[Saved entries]
- - - -

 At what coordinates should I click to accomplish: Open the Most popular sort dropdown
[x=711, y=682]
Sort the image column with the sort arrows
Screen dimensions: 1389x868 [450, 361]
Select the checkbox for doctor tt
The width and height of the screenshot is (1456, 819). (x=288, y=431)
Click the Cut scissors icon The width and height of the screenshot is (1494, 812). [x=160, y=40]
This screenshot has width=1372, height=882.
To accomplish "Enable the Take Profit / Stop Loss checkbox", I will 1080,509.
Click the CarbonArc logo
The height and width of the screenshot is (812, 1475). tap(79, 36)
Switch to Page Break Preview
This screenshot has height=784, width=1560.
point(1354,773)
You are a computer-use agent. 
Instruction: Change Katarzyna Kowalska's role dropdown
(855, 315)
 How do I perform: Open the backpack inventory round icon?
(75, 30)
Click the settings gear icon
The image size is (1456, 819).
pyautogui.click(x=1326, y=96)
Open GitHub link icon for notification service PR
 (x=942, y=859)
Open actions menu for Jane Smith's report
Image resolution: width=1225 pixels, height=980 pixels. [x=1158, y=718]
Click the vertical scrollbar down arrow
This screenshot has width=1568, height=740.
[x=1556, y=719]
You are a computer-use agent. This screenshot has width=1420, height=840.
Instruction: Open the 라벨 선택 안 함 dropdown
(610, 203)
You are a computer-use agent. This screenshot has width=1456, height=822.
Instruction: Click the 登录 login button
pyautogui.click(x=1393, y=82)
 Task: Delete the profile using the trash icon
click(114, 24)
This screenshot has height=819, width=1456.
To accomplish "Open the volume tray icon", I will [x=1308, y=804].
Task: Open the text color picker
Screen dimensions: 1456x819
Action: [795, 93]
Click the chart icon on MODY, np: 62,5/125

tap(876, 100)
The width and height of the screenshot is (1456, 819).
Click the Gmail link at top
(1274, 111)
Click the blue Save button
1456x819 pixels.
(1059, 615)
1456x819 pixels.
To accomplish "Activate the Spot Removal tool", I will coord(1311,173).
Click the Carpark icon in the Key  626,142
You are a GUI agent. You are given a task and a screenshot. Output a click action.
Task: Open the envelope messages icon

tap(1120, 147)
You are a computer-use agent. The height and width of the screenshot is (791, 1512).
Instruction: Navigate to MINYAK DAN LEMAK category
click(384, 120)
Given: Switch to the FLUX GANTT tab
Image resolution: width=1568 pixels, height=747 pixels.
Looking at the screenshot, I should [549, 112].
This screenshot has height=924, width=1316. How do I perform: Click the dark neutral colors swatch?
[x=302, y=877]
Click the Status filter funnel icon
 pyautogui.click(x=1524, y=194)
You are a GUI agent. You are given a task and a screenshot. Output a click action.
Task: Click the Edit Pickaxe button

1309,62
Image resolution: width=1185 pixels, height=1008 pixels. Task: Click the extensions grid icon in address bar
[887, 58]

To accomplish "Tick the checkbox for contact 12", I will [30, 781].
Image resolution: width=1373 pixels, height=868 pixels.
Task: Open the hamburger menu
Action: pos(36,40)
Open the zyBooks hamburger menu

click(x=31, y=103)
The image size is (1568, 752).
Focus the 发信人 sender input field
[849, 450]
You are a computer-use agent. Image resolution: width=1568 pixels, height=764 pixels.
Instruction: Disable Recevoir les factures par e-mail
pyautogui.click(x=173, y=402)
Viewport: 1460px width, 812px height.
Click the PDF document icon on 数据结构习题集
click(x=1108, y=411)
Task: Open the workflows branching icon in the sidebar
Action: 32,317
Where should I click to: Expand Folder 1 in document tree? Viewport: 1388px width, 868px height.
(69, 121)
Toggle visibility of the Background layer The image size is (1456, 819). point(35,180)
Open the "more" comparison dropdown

- - - -

What you have to do —
Set down, exactly as they appear above, all lines from the one that has "The image size is (1568, 752)." down to the one that has "Toggle visibility of", including those two and no others.

Result for this task —
The image size is (1568, 752).
Focus the 发信人 sender input field
[849, 450]
You are a computer-use agent. Image resolution: width=1568 pixels, height=764 pixels.
Instruction: Disable Recevoir les factures par e-mail
pyautogui.click(x=173, y=402)
Viewport: 1460px width, 812px height.
Click the PDF document icon on 数据结构习题集
click(x=1108, y=411)
Task: Open the workflows branching icon in the sidebar
Action: 32,317
Where should I click to: Expand Folder 1 in document tree? Viewport: 1388px width, 868px height.
(69, 121)
Toggle visibility of the Background layer The image size is (1456, 819). point(35,180)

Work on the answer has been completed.